If you are a baby boomer and have been let go, due to re-org, re-engineering, takeover, or some other reason beyond your control, listen up. It is a jungle out there! Today I am going to be candid and give it to you straight.
1.Be prepared to face the following and answer these questions on an interview.
Why do you want this job? Why should we hire you? This job seems too easy for you. Won’t you get bored? Why do you want to step down from a CEO or executive role at this stage in your career?
You want to give back to your profession, you want to go back into operations, you don’t want to deal with a board, or politics any more. You really enjoy the “x” factor or part of the job that uses your favorite skills.
2.Take a look at yourself in the mirror – The first things people look at during an interview are shoes, teeth and hair, and then the rest of you. Are your teeth as white as they can be? Does your hair give you away?
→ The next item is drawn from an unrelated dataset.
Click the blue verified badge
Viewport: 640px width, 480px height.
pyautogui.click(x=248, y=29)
Grey is fine for men, but not for women (depending upon your industry). Are your clothes up to date? If you are not good at selecting or buying clothes and putting together outfits, then try using a personal stylist to put together your wardrobe and accessories.
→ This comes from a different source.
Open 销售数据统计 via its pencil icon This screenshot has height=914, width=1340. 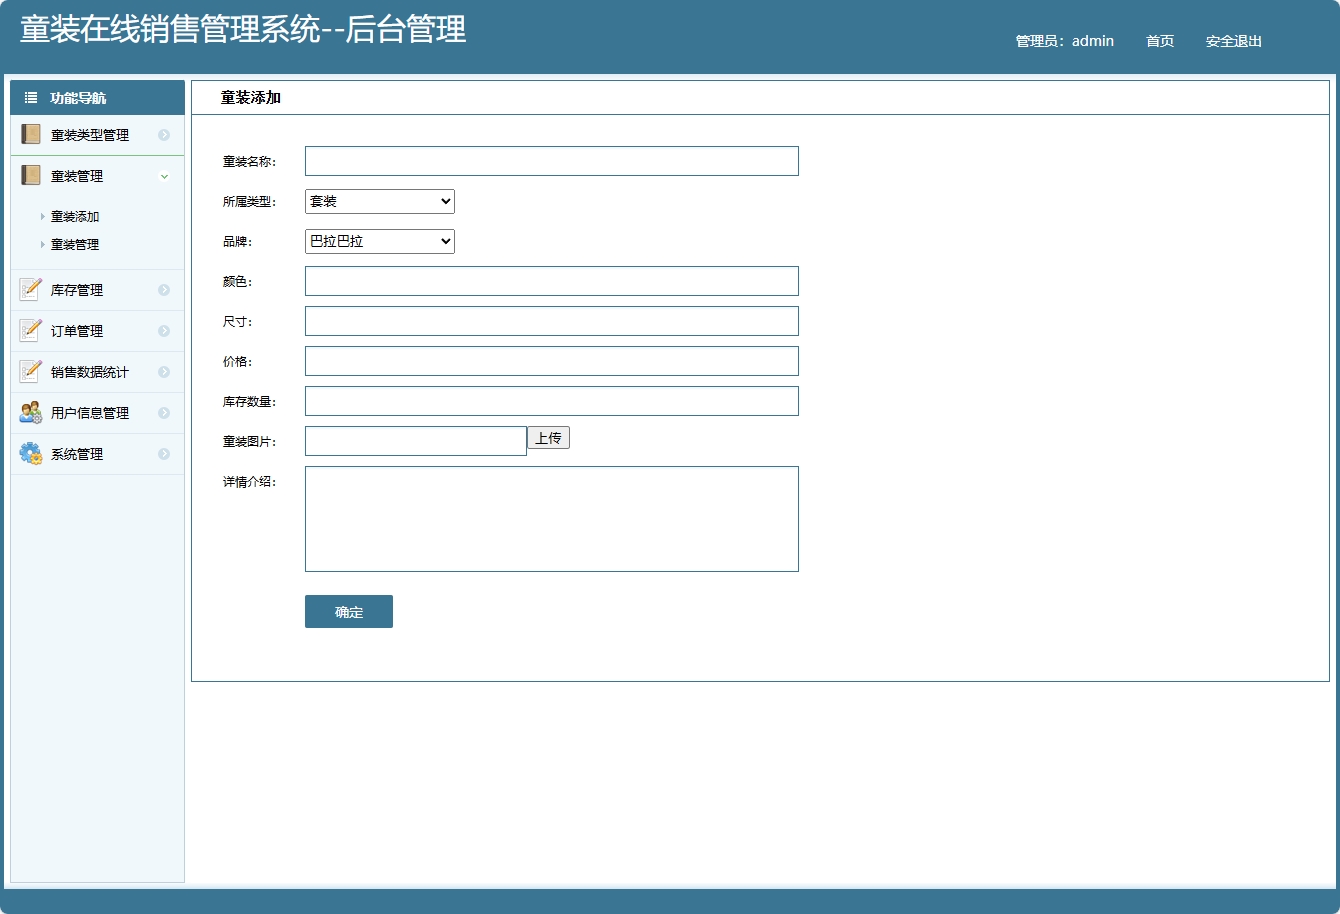pos(29,371)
3.Resume – Of course, you can leave off your dates of college graduation and only put in the last 10-15 years of work experience. But when you walk in the door and they look at you, they see a baby-boomer.
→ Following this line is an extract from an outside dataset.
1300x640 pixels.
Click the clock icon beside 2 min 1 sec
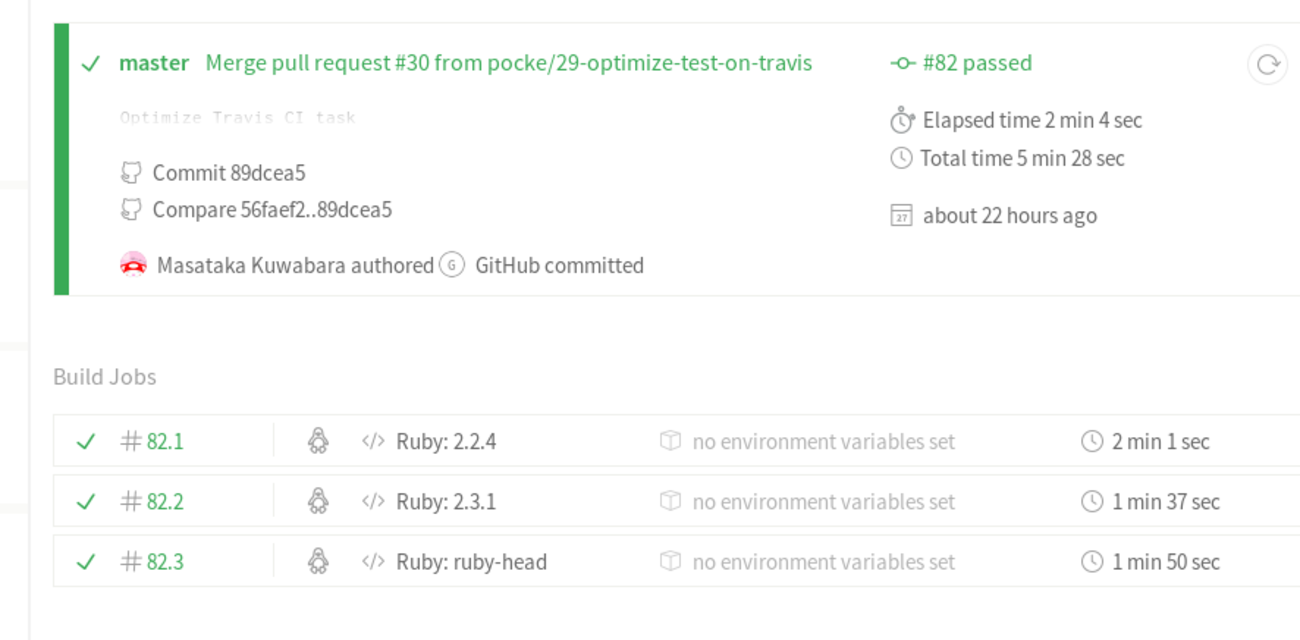1092,441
4. During the interview – Emphasize your passion for the mission of the organization, your passion for the particular field. Show positive energy and enthusiasm. Don’t dwell on the negatives, pivot, and turn the conversation around to what you can do for them.
5. Be a problem solver – Illustrate how you can help solve the company’s problems. Use specific examples from your past experience of how you solved problems and the results you produced. Mention other problems they have not thought of that you have solved in other positions for other organizations.
Remember…be prepared for difficult questions. Be ready with your accomplishments to illustrate how you can be their problem solver. Act like you are already part of the team.